Benchmark Client

A small tool you run on your own computer to measure how fast your local AI models are. Results are shared anonymously with the community.

Download

Pick your platform. No installation needed — just download and run.

On Linux or macOS, make the file executable first: chmod +x llm-benchmark*

How it works

You need Ollama, LM Studio, vLLM, or HF TGI running locally with at least one model loaded. The whole process takes about 5–15 minutes.

1
Run the client
Open a terminal, navigate to where you downloaded the file, and run it. It starts an interactive prompt.
2
Select your AI tool and model
The client automatically finds any running AI tools on your machine and lists the available models.
3
Wait for the benchmark
It sends a series of test prompts to your model and measures how fast it responds.
4
Results are submitted
Once done, the results are automatically added to the community leaderboard so everyone can compare.

What data is collected

What is sent

  • GPU model and video memory size
  • CPU model and number of cores
  • Total system RAM
  • Operating system name and version
  • AI tool name and version (e.g. Ollama 0.3)
  • Model name and parameter size (e.g. llama3 8B)
  • Benchmark results: generation speed, memory usage, time to first token
  • The benchmark prompt texts and your model's responses to them (for server-side output quality scoring)

What is never sent

  • Your name, email, or any personal information
  • Your IP address (not stored)
  • Your model weights or any local files
  • Your own conversations or chat history
The only purpose of data collection is to power the community comparison tables on this site. All submitted results are public and visible to everyone.

Recorded data:
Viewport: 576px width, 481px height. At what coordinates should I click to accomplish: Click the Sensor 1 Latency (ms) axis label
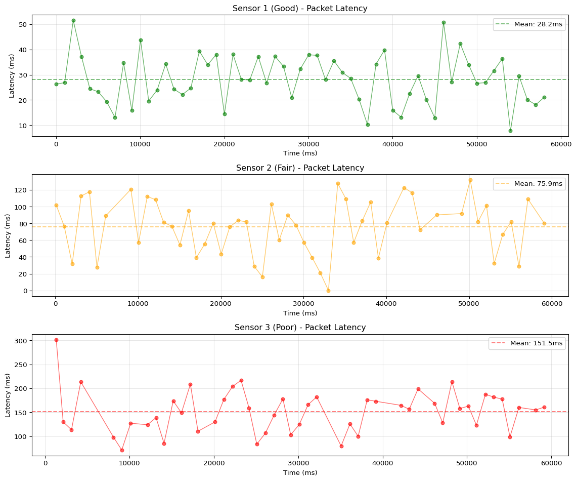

Required action:
Answer these from the benchmark client page:
1. About how long does the whole process take?
2. What must be done to the downloaded file on Linux or macOS before running it?
3. Why are the benchmark prompt texts and the model's responses sent?
The lines are separate material, unrelated to the benchmark client page.

Written solution:
1. About 5–15 minutes.
2. It must be made executable with chmod +x llm-benchmark*.
3. For server-side output quality scoring.